------ Page excerpt ------

One final piece of what could be termed 'metallurgical folklore' was told by one of my lecturers at university a couple of years ago. He said that one of the main reasons Napoleon's army failed in their conquest of Russia was because the buttons on the soldiers' uniforms were made of tin. Due to the bitterly cold temperatures, the tin underwent a phase change from what is called 'white tin' to the far more brittle (and also non-metallic, since tin is a metalloid) 'grey tin' which is a pretty useless material. All their buttons consequently fell off, contributing greatly to the soldiers' discomfort and causing Napoleon to withdraw his forces.

Metallurgical gods

The great role played by smiths in society ensured that the gods of their profession claimed some prominence in the myths of many cultures. There was Vulcan (known as Volcanus in earlier times) who was one of the first Latin gods, and who had a major role in his early career. He was seen in a rather Jupiterian role, as protector of the foundations of Rome, before Jupiter arrived. As well as his role as a smith, he was a more general fire deity who was invoked as a deity of the hearth and the thunderbolt. He had many warlike qualities, and may have preceded Mars as the god of battles (the link between smiths and warriors should hardly be surprising). He was closely associated with Vesta who presided over hearths, and whose priestesses, the Vestal Virgins, guarded the sacred fire and kept it alight.

Vulcan walked with a limp and was depicted by the Romans "as bearded, sometimes with a slight facial deformity which doubtless recalled his infirmity."(10) Many of his later attributes - such as the anvil, hammer and tongs with which he was usually depicted - were imported from Greece.

The smith god of the Greeks was Hephaestus. The son of Zeus and Hera, he was born terribly disfigured with twisted legs and a dislocated hip. His mother was so ashamed of his ugliness that she flung him from the heights of Olympus into the sea where he was taken in by two nymphs. He brooded in a deep grotto whilst he fashioned many wondrous objects, including a golden throne that he finally sent to Hera. When she sat upon it she was gripped so tight that none of the gods could free her from this instrument of his revenge. Finally he set her free after demanding to marry Aphrodite (some sources say it was Athene). The marriage was not much of a success since Aphrodite slept with most of the other gods, and many men as well.

Hephaestus was a master of metalworking, fashioning incredible objects from gold and bronze. He built the palaces of the gods on Mount Olympus, and made tools and weapons for just about every Greek god and hero. Homer described him at work in the mansion built...

------ Given records ------

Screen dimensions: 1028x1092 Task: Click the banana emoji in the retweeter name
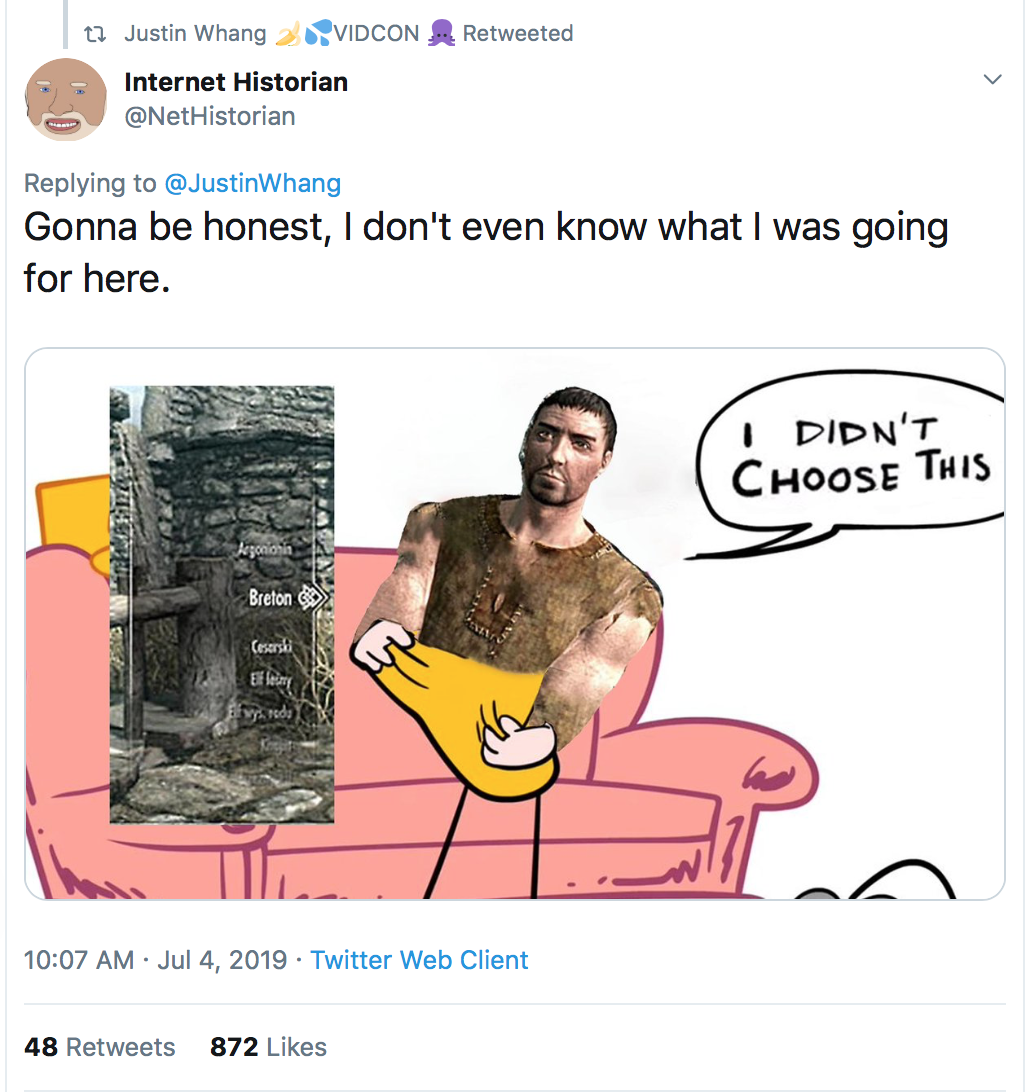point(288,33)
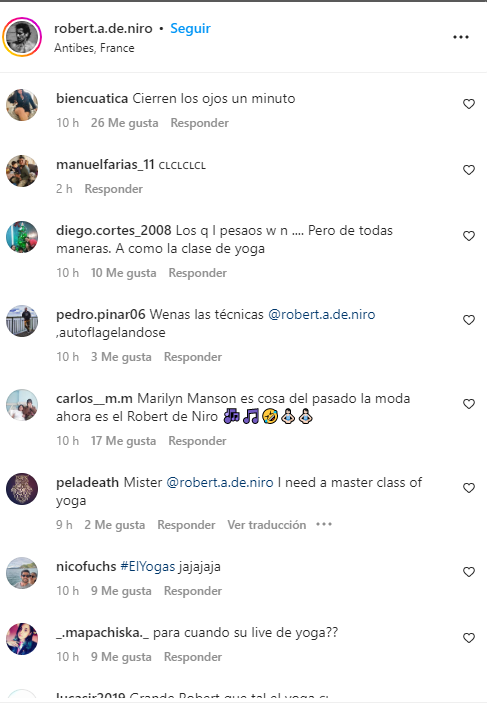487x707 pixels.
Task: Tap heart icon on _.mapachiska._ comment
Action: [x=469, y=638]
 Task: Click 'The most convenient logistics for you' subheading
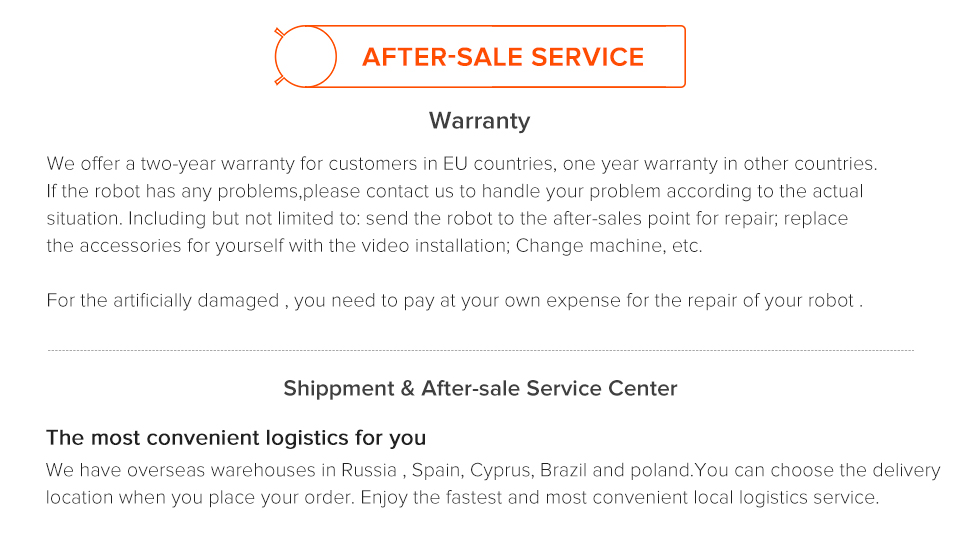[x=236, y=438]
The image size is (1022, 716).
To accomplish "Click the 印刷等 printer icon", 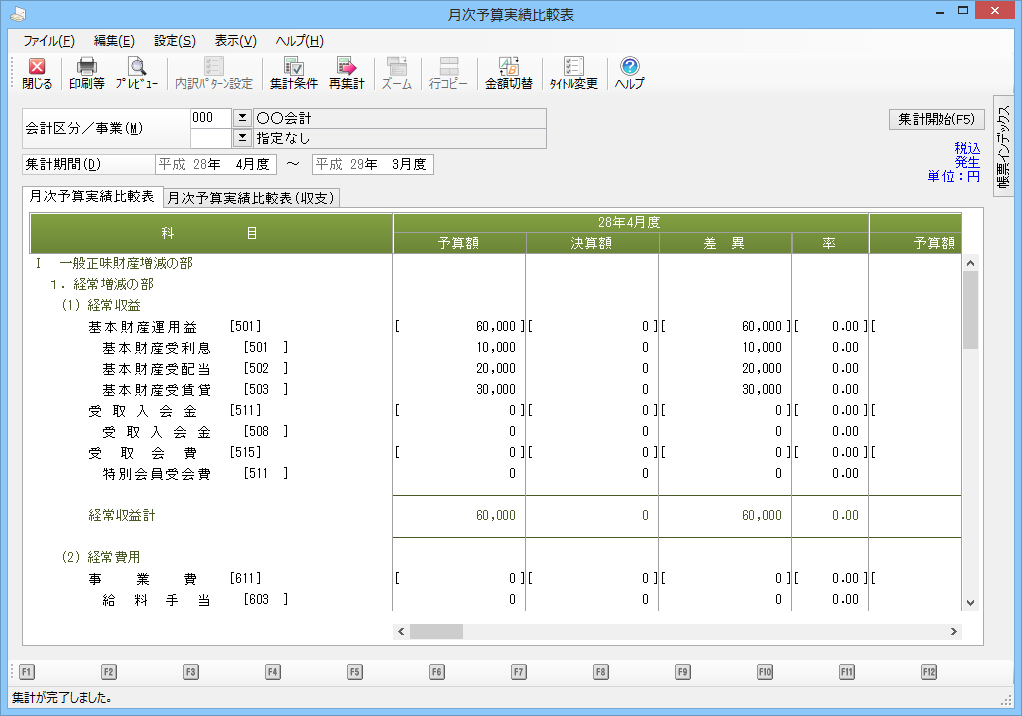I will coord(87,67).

------

Activity: In the excerpt about smith gods, what object did Hephaestus send to Hera that trapped her when she sat on it?

Task answer: A golden throne.